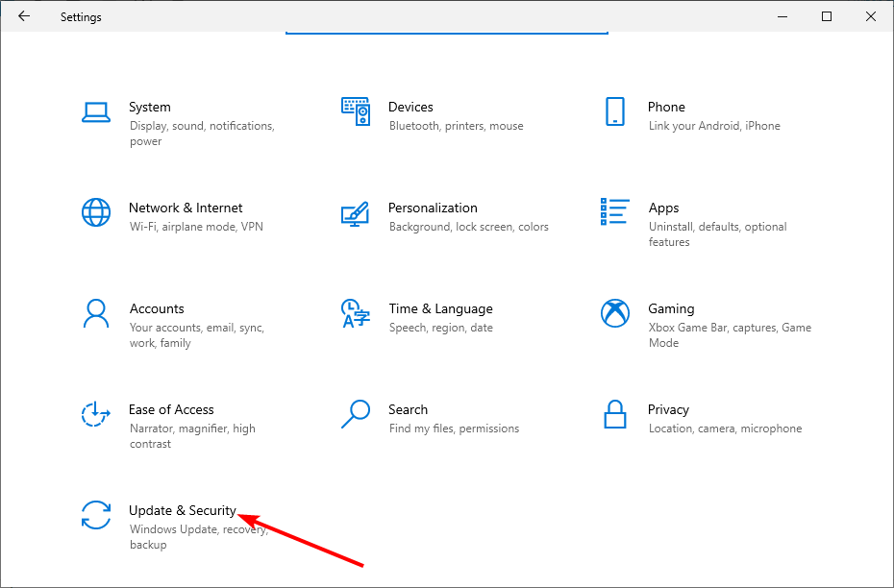This screenshot has height=588, width=894.
Task: Open Accounts via the person icon
Action: click(x=96, y=313)
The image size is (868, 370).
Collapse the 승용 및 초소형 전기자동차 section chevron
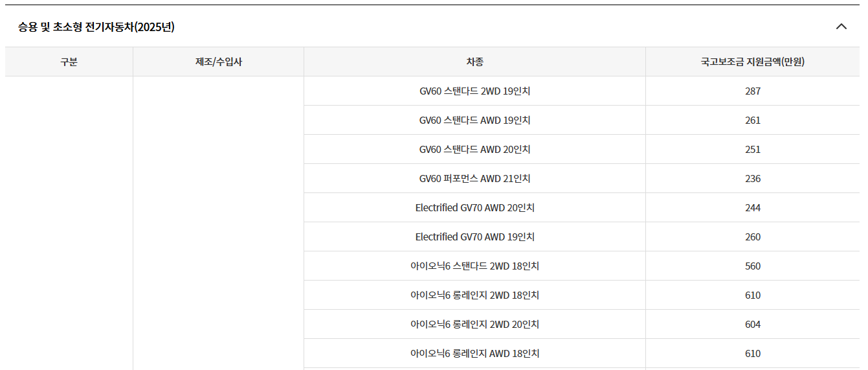[x=841, y=27]
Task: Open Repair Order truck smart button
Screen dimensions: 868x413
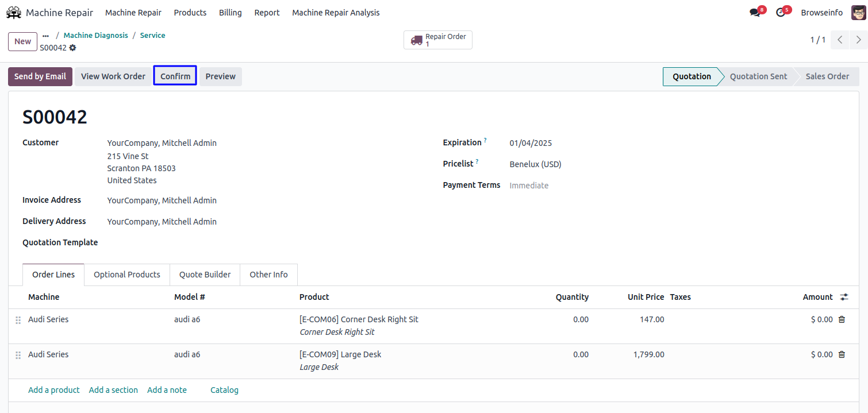Action: pos(438,40)
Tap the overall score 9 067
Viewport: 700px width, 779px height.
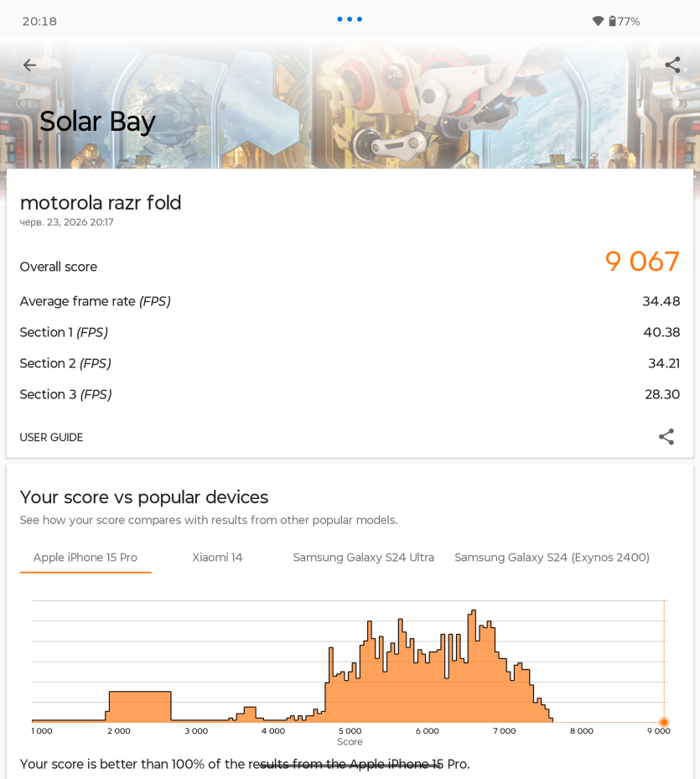tap(642, 262)
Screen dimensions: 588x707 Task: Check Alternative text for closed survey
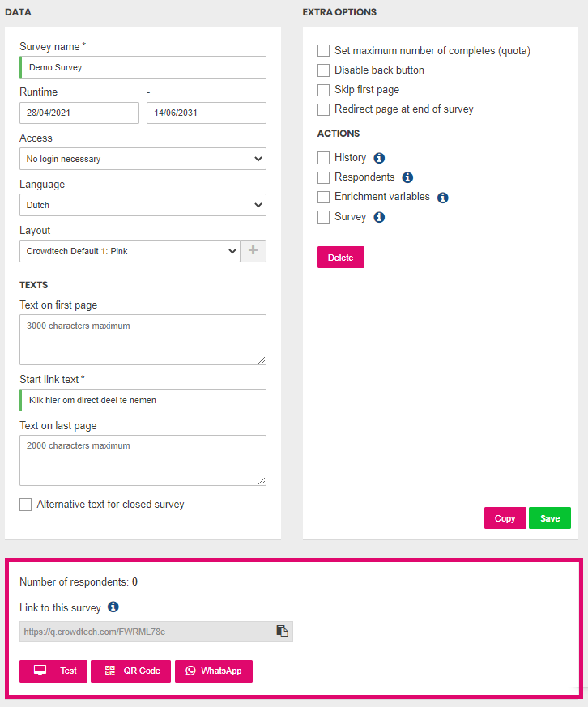26,505
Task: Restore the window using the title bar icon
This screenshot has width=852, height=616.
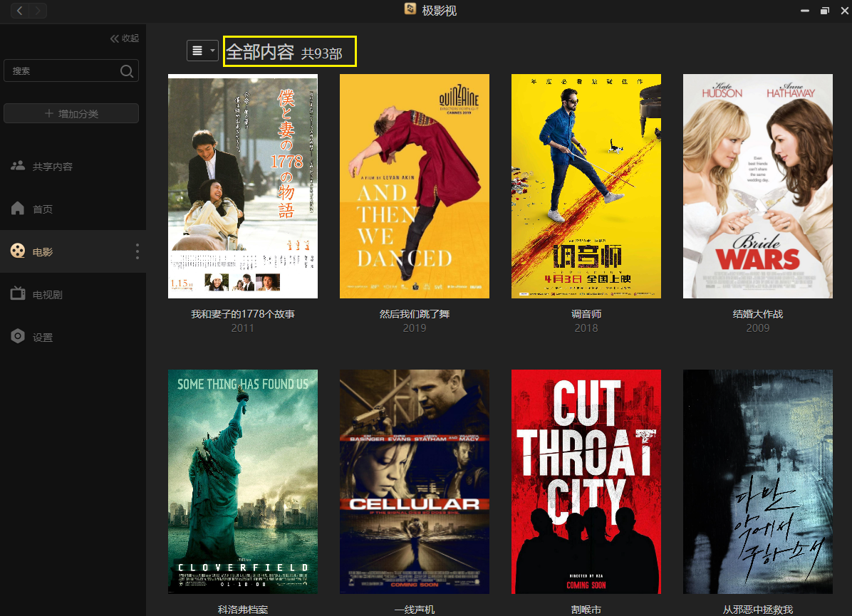Action: (825, 10)
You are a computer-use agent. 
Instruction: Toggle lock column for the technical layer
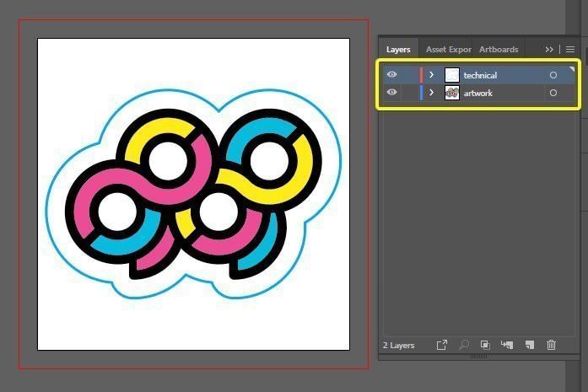408,75
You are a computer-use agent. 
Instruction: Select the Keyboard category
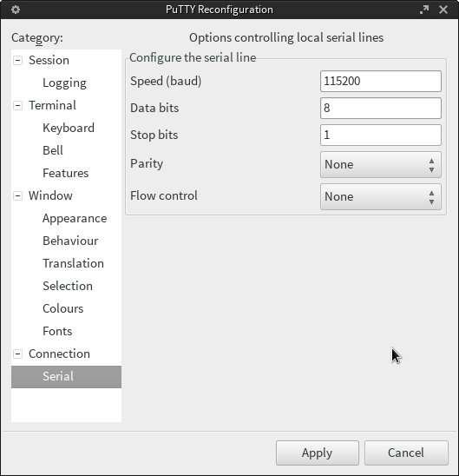69,128
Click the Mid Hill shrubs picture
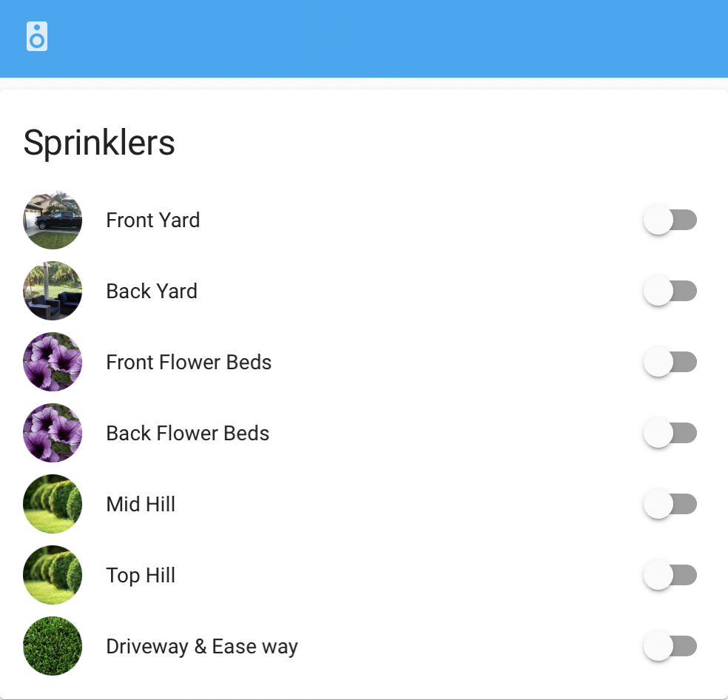The image size is (728, 700). pos(53,504)
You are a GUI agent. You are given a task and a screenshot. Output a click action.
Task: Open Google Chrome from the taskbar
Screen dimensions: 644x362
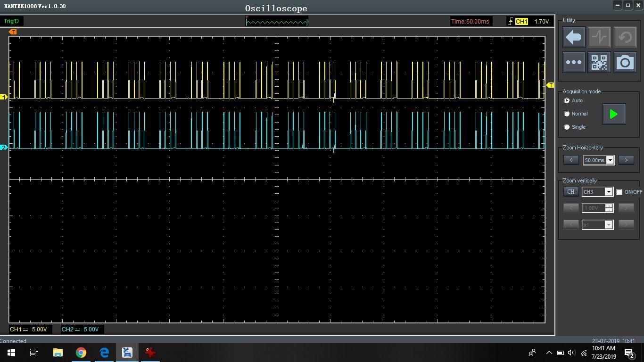81,353
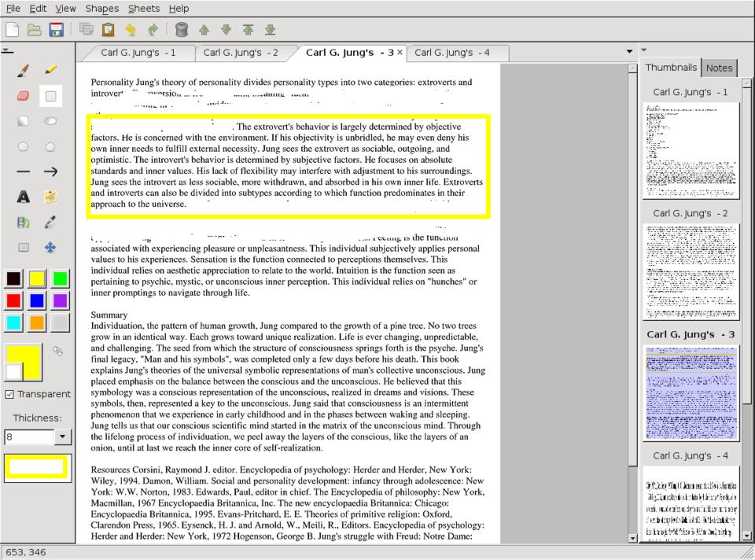The height and width of the screenshot is (560, 755).
Task: Select the text tool with letter A
Action: point(24,197)
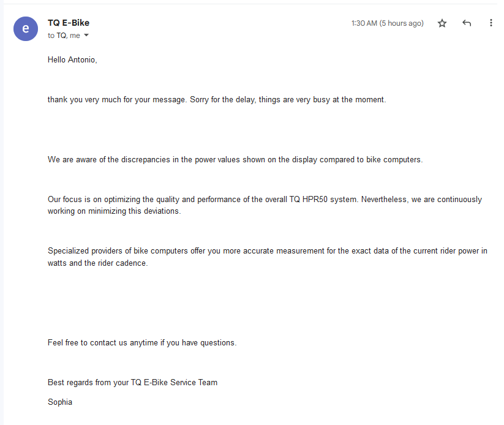Click the 'thank you very much' sentence

116,99
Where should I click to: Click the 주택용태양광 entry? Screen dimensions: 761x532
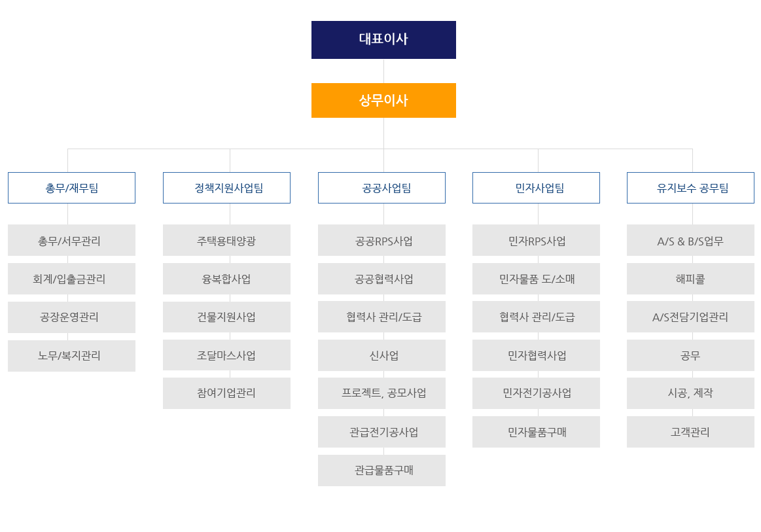click(226, 240)
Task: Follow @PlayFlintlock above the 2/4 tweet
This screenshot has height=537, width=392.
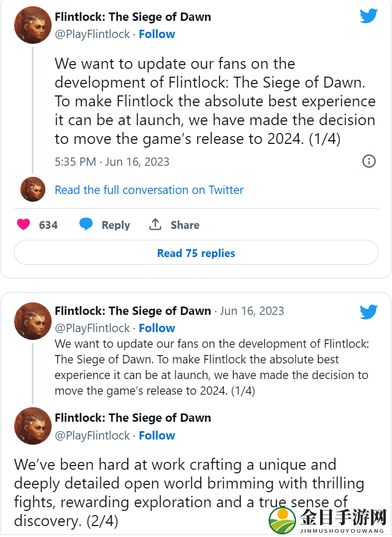Action: tap(157, 436)
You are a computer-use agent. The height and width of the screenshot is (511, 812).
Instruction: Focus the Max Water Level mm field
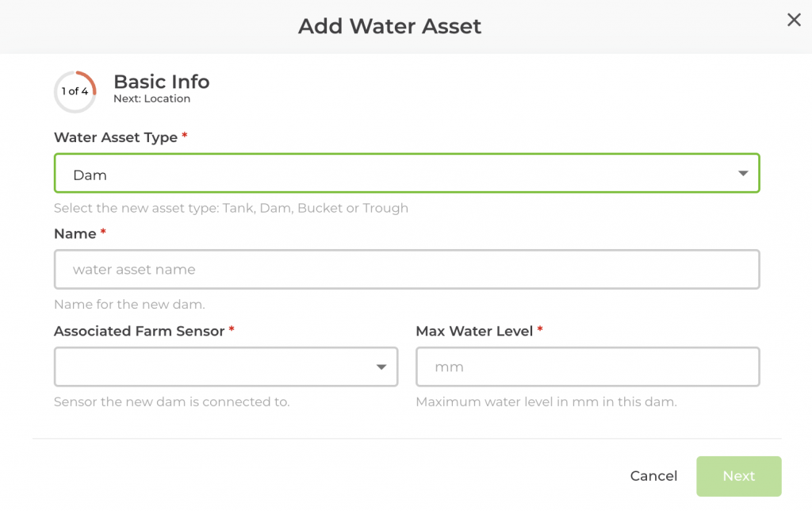588,367
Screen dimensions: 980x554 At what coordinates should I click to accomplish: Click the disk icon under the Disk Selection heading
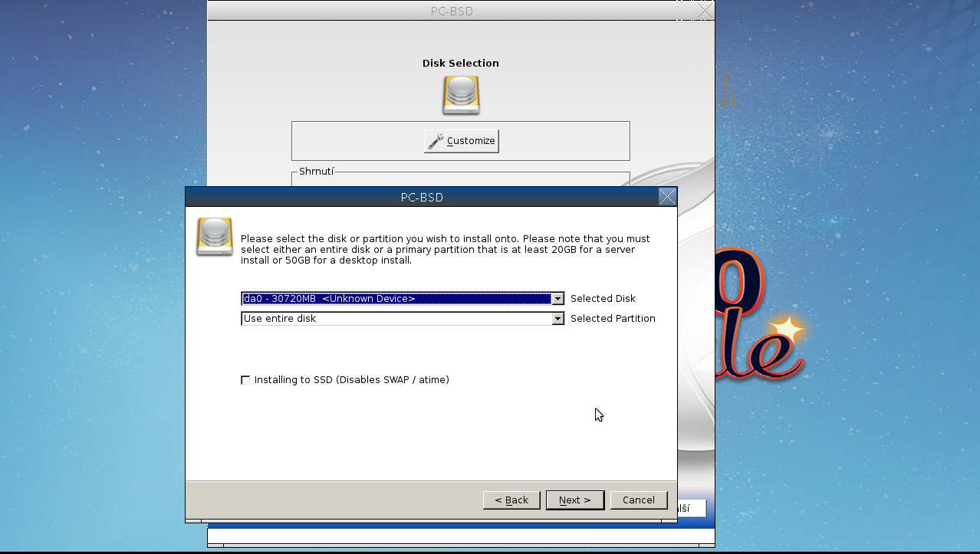click(x=460, y=95)
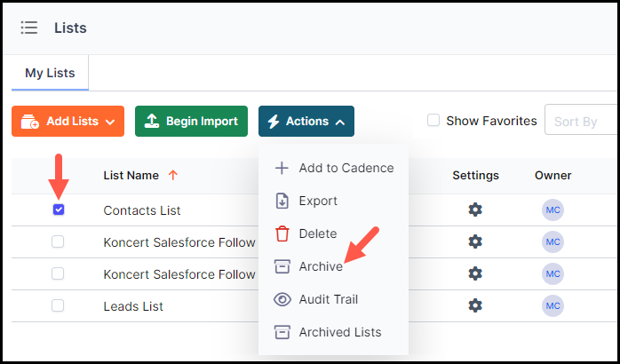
....
> EXERCISE DESCRIPTION
Lines with the word "agent" in them should be copied from the preceding records.

> REPLY TO THE EXERCISE
You are a computer-use agent. 
You are a computer-use agent. 
You are a GUI agent. You are given a task and a screenshot. Output a click action.
You are a computer-use agent. The height and width of the screenshot is (511, 812).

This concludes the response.